__Work to complete__
Should any entry include an image, skip the image and copy the entry exactly.

[Collected data entries]
****************
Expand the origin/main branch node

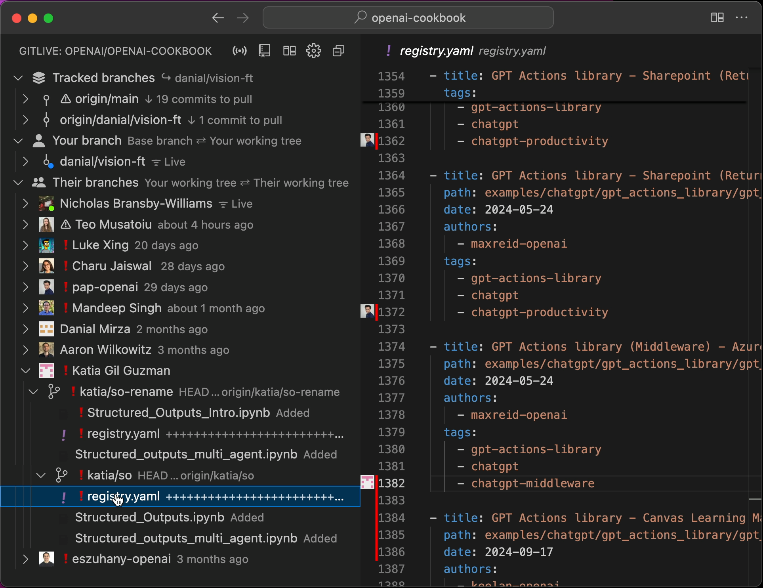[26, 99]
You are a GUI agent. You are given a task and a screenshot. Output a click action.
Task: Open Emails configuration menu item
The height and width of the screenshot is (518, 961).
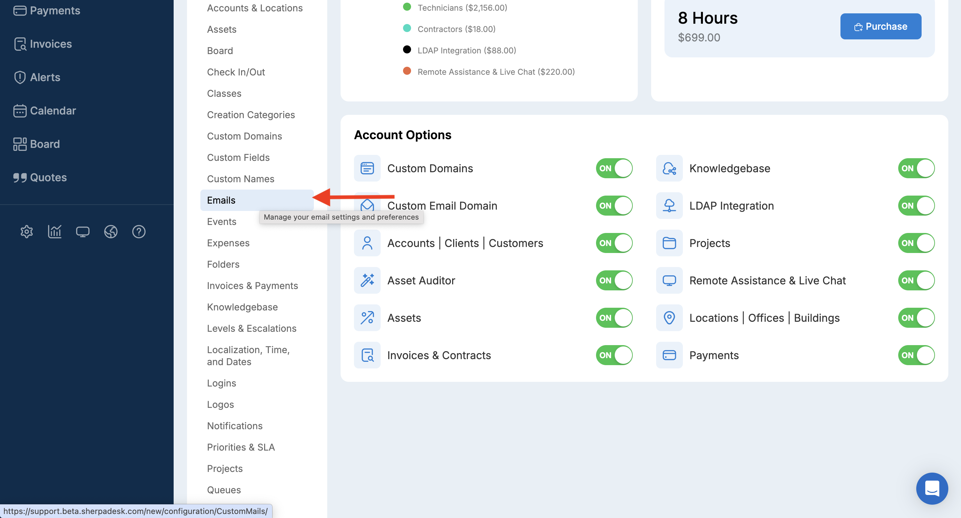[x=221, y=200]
****************
__Task answer__
Expand the origin/main branch node

[26, 99]
You are a GUI agent. You are given a task and a screenshot. Output a click action.
Task: Open Emails configuration menu item
The height and width of the screenshot is (518, 961).
[x=221, y=200]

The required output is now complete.